Only the number is wanted: how many lines in the data contain "avatar"?

(Saved data entries)
----------------
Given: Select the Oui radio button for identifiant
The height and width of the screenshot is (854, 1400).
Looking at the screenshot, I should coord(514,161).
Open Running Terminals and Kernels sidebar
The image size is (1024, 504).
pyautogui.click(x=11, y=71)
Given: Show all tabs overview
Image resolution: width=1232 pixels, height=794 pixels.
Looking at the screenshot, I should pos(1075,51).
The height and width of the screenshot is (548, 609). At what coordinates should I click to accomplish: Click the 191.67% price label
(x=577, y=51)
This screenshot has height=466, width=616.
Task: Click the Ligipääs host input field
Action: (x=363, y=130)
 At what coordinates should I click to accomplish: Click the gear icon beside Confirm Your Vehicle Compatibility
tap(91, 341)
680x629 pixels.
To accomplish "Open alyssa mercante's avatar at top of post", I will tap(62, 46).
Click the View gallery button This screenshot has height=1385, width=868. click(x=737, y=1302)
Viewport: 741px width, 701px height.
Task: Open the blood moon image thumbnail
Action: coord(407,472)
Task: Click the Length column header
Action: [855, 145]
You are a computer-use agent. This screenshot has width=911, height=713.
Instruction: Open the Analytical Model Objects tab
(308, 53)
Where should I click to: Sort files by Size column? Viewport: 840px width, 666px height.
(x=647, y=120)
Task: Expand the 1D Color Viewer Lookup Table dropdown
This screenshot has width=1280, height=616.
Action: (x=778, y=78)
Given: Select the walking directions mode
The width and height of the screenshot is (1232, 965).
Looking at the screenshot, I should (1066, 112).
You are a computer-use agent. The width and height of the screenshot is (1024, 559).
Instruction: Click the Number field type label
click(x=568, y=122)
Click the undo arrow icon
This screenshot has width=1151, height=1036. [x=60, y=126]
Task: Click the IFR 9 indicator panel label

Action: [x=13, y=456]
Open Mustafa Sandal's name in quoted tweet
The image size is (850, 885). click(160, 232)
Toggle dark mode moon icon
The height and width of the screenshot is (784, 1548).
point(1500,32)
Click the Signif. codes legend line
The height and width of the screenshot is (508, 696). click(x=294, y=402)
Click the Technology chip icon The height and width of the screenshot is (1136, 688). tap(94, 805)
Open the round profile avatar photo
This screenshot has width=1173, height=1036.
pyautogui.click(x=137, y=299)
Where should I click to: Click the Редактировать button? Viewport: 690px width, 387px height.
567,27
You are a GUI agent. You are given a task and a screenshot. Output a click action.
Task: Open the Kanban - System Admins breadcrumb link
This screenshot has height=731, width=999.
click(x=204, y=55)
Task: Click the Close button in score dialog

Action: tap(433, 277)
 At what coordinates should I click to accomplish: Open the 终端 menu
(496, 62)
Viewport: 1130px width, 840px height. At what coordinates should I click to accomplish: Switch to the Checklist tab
----------------
== YOUR RESPONSE ==
2